Com relação ao elenco, o rendimento dos quatro intérpretes é irretocável. Na pele de Décio, e ainda que em participação menor do que a de seus colegas de cena, Saulo Rodrigues materializa todo o furor de um homem impotente, que só mais tarde consegue consumar o ato com uma prostituta, a "crioula de ventas triunfais" - esta cena é realizada no escuro, só nos chegando os sons do encontro entre ambos. Vivendo Guida, Ângela Câmara exibe desempenho irretocável, tornando convincentes tanto os momentos amorosos e doces de sua personagem como aqueles em que, dilacerada pela dor e pelo ciúme, converte-se num ser disposto a cometer qualquer desatino.

A mesma eficiência se faz presente na performance de Carolina Ferman. Atriz ainda muito jovem, Carolina me parece pertencer ao seleto grupo de intérpretes que age como se cada apresentação fosse a última. Entrega-se por inteiro, sem qualquer pudor, a todas as emoções em causa, vivendo-as como se estivesse possuída pelo furor das grandes tempestades. Exibindo presença, carisma e excelente preparo vocal e corporal, Carolina Ferman evidencia todas as condições para fazer uma belíssima trajetória artística. Quanto a José Karini, sua atuação como Paulo sem dúvida contaria com a aprovação do autor: seu Paulo é canalha, puro, obsceno, mentiroso e verdadeiro, doce e violento, enfim, um mar de contradições, que o ator explora com a intensidade que o papel exige.

Na equipe técnica, Desirée Bastos assina uma cenografia instigante, um tanto abstrata, mas que lembra um jardim - seria uma metáfora do Jardim do Éden, do qual Adão e Eva foram expulsos, tentados pela serpente? E seus figurinos são igualmente notáveis, em especial no tocante ao das irmãs, cujas roupas sugerem meninas e sabiamente são idênticas, o que me induziu a pensar que tentou transmitir a ideia de que, uma vez tomadas pela mesma paixão, as pessoas acabam se tornando uma só. Renato Machado responde por uma iluminação muito expressiva, cabendo destacar as súbitas mudanças quando os personagens empreendem uma espécie de monólogo interior, que Nelson Rodrigues chamava de "ária". Igualmente irrepreensível a trilha sonora de Ivan Sugahara, cabendo ainda destacar a maravilhosa preparação corporal de Paula Maracajá, sem a qual certamente os atores não exibiriam performances tão brilhantes.

A SERPENTE - Texto de Nelson Rodrigues.
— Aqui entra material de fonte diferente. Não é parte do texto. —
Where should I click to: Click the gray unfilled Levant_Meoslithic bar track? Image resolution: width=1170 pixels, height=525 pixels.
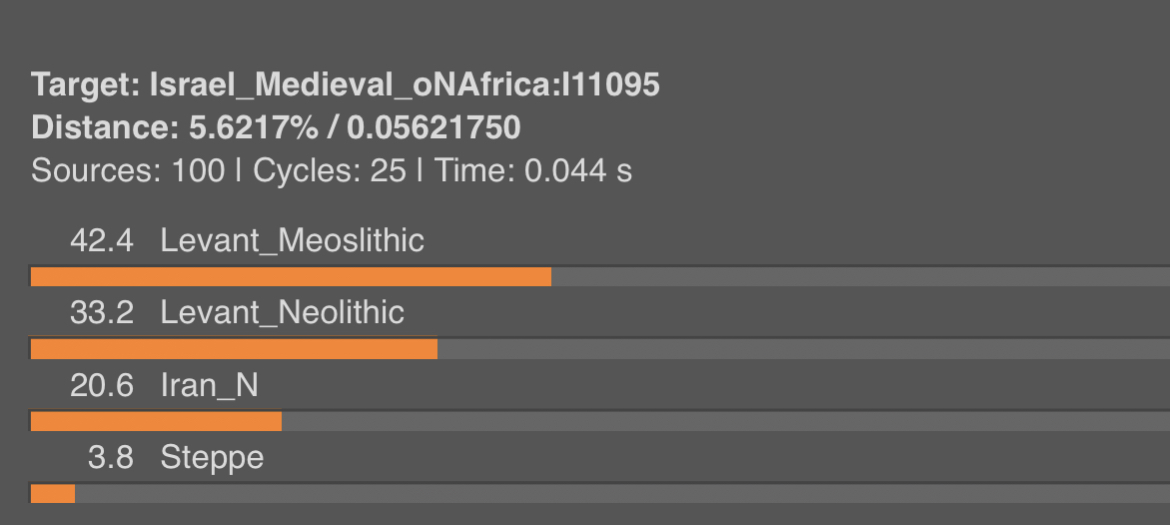[860, 277]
Direção de Ivan Sigahara. Com o grupo Os Dezequilibrados. Teatro Nelson Rodrigues. Quinta a domingo, 19h.   

Um comentário:

  1. Nossos mais negros segredos ficam escondidos em nossas almas,é no teatro que eles vem à tona através de personagens que acabam por tocar em nosso lado negro e expô-lo como atuação. Mas até que ponto o ator não esconde aquele sentimento, aquele desejo externado pela sua personagem? É a catarse emocional... A peça deve ser excelente, sorte a todos. Abraços!